## Study material
►

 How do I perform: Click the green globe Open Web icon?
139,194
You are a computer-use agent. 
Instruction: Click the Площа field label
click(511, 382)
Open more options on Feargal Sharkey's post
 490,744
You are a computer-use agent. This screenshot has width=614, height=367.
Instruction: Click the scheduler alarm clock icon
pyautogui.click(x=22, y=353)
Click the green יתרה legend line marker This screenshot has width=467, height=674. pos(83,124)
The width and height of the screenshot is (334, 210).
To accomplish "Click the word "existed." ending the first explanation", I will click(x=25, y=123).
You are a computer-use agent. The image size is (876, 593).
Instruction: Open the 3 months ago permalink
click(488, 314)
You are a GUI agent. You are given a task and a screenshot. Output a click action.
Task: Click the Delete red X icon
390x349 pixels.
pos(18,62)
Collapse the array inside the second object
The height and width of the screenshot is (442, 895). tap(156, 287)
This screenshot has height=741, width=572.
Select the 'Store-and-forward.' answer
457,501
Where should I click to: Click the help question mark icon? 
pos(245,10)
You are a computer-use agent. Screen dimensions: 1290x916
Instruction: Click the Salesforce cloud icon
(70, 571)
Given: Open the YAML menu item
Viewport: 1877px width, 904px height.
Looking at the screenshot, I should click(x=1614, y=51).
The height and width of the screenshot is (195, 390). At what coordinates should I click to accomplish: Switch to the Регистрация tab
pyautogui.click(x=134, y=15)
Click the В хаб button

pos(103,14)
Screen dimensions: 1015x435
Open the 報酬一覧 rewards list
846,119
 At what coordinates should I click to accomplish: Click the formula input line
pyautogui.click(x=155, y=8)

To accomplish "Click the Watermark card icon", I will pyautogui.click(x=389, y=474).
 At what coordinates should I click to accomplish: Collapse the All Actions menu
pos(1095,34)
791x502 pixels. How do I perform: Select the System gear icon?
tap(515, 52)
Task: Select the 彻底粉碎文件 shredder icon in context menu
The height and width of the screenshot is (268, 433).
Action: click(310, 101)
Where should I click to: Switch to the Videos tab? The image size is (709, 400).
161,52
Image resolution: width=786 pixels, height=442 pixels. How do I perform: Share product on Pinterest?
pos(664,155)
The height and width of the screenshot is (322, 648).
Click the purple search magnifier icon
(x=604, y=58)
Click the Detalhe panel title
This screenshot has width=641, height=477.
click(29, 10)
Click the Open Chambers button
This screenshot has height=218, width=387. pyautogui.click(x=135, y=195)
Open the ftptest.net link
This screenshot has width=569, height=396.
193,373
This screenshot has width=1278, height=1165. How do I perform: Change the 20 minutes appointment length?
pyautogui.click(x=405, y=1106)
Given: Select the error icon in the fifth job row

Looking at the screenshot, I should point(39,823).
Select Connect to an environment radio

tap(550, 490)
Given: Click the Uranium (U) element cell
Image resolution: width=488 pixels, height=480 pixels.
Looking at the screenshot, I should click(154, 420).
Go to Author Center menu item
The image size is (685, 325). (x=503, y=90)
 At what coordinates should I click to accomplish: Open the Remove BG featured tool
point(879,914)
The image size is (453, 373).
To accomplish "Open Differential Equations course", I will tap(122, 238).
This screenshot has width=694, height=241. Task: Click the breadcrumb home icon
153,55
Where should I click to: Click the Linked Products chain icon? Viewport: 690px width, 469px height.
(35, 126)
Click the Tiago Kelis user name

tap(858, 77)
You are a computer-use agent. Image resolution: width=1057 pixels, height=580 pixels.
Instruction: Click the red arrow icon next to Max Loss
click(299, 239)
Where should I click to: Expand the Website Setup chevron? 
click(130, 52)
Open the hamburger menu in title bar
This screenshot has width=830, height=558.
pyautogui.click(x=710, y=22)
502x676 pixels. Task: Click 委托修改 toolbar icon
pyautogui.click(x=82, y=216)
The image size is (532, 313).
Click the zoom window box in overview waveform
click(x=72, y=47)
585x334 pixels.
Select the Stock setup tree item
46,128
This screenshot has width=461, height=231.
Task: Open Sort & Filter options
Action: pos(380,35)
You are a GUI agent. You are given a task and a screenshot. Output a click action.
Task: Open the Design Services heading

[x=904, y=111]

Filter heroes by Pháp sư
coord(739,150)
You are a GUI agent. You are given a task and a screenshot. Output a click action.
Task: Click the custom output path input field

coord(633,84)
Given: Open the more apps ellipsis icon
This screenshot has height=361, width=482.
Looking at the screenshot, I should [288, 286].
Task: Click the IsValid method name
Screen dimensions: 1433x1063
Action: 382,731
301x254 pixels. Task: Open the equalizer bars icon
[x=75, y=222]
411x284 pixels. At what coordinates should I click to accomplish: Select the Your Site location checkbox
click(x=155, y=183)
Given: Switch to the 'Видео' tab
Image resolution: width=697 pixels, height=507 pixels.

◄

## The problem
Please give the listing again exactly, line for line.

## Your response
 How do I perform: Click the green globe Open Web icon?
139,194
You are a computer-use agent. 
Instruction: Click the Площа field label
click(511, 382)
Open more options on Feargal Sharkey's post
 490,744
You are a computer-use agent. This screenshot has width=614, height=367.
Instruction: Click the scheduler alarm clock icon
pyautogui.click(x=22, y=353)
Click the green יתרה legend line marker This screenshot has width=467, height=674. pos(83,124)
The width and height of the screenshot is (334, 210).
To accomplish "Click the word "existed." ending the first explanation", I will click(x=25, y=123).
You are a computer-use agent. The image size is (876, 593).
Instruction: Open the 3 months ago permalink
click(488, 314)
You are a GUI agent. You are given a task and a screenshot. Output a click action.
Task: Click the Delete red X icon
390x349 pixels.
pos(18,62)
Collapse the array inside the second object
The height and width of the screenshot is (442, 895). tap(156, 287)
This screenshot has height=741, width=572.
Select the 'Store-and-forward.' answer
457,501
Where should I click to: Click the help question mark icon? 
pos(245,10)
You are a computer-use agent. Screen dimensions: 1290x916
Instruction: Click the Salesforce cloud icon
(70, 571)
Given: Open the YAML menu item
Viewport: 1877px width, 904px height.
Looking at the screenshot, I should click(x=1614, y=51).
The height and width of the screenshot is (195, 390). At what coordinates should I click to accomplish: Switch to the Регистрация tab
pyautogui.click(x=134, y=15)
Click the В хаб button

pos(103,14)
Screen dimensions: 1015x435
Open the 報酬一覧 rewards list
846,119
 At what coordinates should I click to accomplish: Click the formula input line
pyautogui.click(x=155, y=8)

To accomplish "Click the Watermark card icon", I will pyautogui.click(x=389, y=474).
 At what coordinates should I click to accomplish: Collapse the All Actions menu
pos(1095,34)
791x502 pixels. How do I perform: Select the System gear icon?
tap(515, 52)
Task: Select the 彻底粉碎文件 shredder icon in context menu
The height and width of the screenshot is (268, 433).
Action: click(310, 101)
Where should I click to: Switch to the Videos tab? The image size is (709, 400).
161,52
Image resolution: width=786 pixels, height=442 pixels. How do I perform: Share product on Pinterest?
pos(664,155)
The height and width of the screenshot is (322, 648).
Click the purple search magnifier icon
(x=604, y=58)
Click the Detalhe panel title
This screenshot has width=641, height=477.
click(29, 10)
Click the Open Chambers button
This screenshot has height=218, width=387. pyautogui.click(x=135, y=195)
Open the ftptest.net link
This screenshot has width=569, height=396.
193,373
This screenshot has width=1278, height=1165. How do I perform: Change the 20 minutes appointment length?
pyautogui.click(x=405, y=1106)
Given: Select the error icon in the fifth job row

Looking at the screenshot, I should point(39,823).
Select Connect to an environment radio

tap(550, 490)
Given: Click the Uranium (U) element cell
Image resolution: width=488 pixels, height=480 pixels.
Looking at the screenshot, I should click(154, 420).
Go to Author Center menu item
The image size is (685, 325). (x=503, y=90)
 At what coordinates should I click to accomplish: Open the Remove BG featured tool
point(879,914)
The image size is (453, 373).
To accomplish "Open Differential Equations course", I will tap(122, 238).
This screenshot has width=694, height=241. Task: Click the breadcrumb home icon
153,55
Where should I click to: Click the Linked Products chain icon? Viewport: 690px width, 469px height.
(35, 126)
Click the Tiago Kelis user name

tap(858, 77)
You are a computer-use agent. Image resolution: width=1057 pixels, height=580 pixels.
Instruction: Click the red arrow icon next to Max Loss
click(299, 239)
Where should I click to: Expand the Website Setup chevron? 
click(130, 52)
Open the hamburger menu in title bar
This screenshot has width=830, height=558.
pyautogui.click(x=710, y=22)
502x676 pixels. Task: Click 委托修改 toolbar icon
pyautogui.click(x=82, y=216)
The image size is (532, 313).
Click the zoom window box in overview waveform
click(x=72, y=47)
585x334 pixels.
Select the Stock setup tree item
46,128
This screenshot has width=461, height=231.
Task: Open Sort & Filter options
Action: pos(380,35)
You are a GUI agent. You are given a task and a screenshot. Output a click action.
Task: Open the Design Services heading

[x=904, y=111]

Filter heroes by Pháp sư
coord(739,150)
You are a GUI agent. You are given a task and a screenshot. Output a click action.
Task: Click the custom output path input field

coord(633,84)
Given: Open the more apps ellipsis icon
This screenshot has height=361, width=482.
Looking at the screenshot, I should [288, 286].
Task: Click the IsValid method name
Screen dimensions: 1433x1063
Action: 382,731
301x254 pixels. Task: Open the equalizer bars icon
[x=75, y=222]
411x284 pixels. At what coordinates should I click to accomplish: Select the Your Site location checkbox
click(x=155, y=183)
Given: Switch to the 'Видео' tab
Image resolution: width=697 pixels, height=507 pixels.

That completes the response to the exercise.